Today is All Hallows' Eve ... yes I know many of you reading this will say 'It's actually Halloween' but it's one and the same thing.
Except All Hallows' Eve came first!!!
You may not know this but October 31 is actually the first of three significant days in the Christian church - the Allhallowtide season which includes All Hallows' Eve, All Hallows' Day ... otherwise known as All Saints' Day (Nov 1) ... and All Souls' Day (Nov 2). And it's really all about 'remembrance'. Remembering the dead, including saints (hallows), martyrs, and all those who have left his life.
Let's work backwards.
All Souls' Day is also known as the Commemoration of All the Faithful Departed and the Day of the Dead. It's a day set aside to pray and remember the souls of those who have died. This is observed by Roman Catholics and other Christian denominations annually on November 2.
All Saints' Day, as I said, is also known as All Hallows' Day, the Feast of All Saints, the Feast of All Hallows, the Solemnity of All Saints, and Hallowmas. It's a Christian solemnity or festival in which we celebrate, honour and remember all the saints of the church, known or unknown. It's celebrated on November 1st and is actually considered to be one of the 'holiest' days of the year.
And before All Hallows' Day comes ... All Hallows' Eve .. the day or evening before All Hallows' Day!
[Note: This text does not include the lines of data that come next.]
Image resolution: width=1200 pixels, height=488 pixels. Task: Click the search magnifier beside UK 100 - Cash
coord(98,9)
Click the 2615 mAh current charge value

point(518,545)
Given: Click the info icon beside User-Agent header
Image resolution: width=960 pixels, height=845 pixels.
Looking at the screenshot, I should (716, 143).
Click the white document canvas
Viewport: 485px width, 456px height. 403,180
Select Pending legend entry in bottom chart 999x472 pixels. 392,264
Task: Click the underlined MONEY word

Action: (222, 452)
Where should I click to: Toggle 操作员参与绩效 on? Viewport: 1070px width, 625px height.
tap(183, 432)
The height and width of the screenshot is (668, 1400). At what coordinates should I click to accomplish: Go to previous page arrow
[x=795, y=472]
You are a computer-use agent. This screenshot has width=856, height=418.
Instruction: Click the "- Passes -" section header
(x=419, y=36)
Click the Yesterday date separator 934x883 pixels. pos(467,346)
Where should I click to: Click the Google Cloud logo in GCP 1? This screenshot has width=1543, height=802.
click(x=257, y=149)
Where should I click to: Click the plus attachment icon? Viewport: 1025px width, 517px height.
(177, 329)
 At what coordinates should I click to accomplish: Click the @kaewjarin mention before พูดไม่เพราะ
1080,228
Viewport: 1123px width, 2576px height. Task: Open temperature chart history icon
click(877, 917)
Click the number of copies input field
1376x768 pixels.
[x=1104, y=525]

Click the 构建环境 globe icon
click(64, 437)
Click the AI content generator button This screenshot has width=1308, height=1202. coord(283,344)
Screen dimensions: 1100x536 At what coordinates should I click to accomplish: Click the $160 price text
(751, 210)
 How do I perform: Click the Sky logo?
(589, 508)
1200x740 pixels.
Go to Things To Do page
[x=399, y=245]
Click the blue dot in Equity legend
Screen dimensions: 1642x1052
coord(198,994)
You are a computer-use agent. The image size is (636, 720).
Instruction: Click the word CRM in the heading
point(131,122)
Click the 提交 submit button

So how did the day before a most holy and solemn day become what it is today - Halloween - considered to be a day which appears to be associated with ghosts and witches and spooky stuff, and evil?
One theory is that it may all go back to the ancient Celtic harvest festivals and particularly the Gaelic festival of Samhain, which is believed to have pagan roots and when people would light bonfires and wear costumes to ward off ghosts. Some believe that when Christianity came along, Samhain was Christianized as All Hallows' Day, along with its eve. In the eighth century, it's said that Pope Gregory III designated November 1 as a time to honour all saints. Soon, All Saints' Day incorporated some of the traditions of Samhain. The evening before the holy day became known as All Hallows' Eve, and later Halloween. Anyway, it's thought that long ago in Ireland and Britain, Christians would come together on this day to ask for God's blessing and protection from the evil in the world.
Another theory is that Halloween began solely as a Christian vigil of All Hallows' Day. It was celebrated in Ireland and Scotland in the 19th century, and it's thought that Irish and Scottish migrants brought many Halloween customs to North America, and then through American influence, Halloween spread to many other countries by the 21st century with it's activities like trick-or-treating, carving jack-o-lanterns out of pumpkins, festive gatherings, donning costumes and eating treats.
It's now a hugely commercial day but some people do try to resist it and in some parts of the church, instead of Halloween parties, Light Parties are held instead .. to emphasise good rather than evil. Light rather than darkness.
So today instead of playing a spooky song (and there are lots of them) and talking about spells and witches and all that weird, if fun, stuff, I'm turning to a prayer for All Hallows' Eve.
It's just one of the resources produced by the church on this day ... this one is from the Church of England and the Mission Theology Advisory Group which is an ecumenical group formed in partnership between Churches Together in Britain and Ireland and the
Church of England...
So let's pray ...
We will face all that most concerns us:
our fears, the shadowed places of the mind;
the coming of winter darkness;
the cold thin place between waking and sleep.
We call to mind the powerless, the lonely,
those who most fear the knock at the door;
all those deceived by the world’s empty promises;
all those cowed by menaces or threats.
We stand with those weak in body, mind or spirit
and those seduced by treats or hurt by tricks.
Lord, your light shines into every darkness.
You told us: pray ‘deliver us from evil’.
Your Spirit gives us hope, gives us courage,
a candle in the window unhurt by the wind.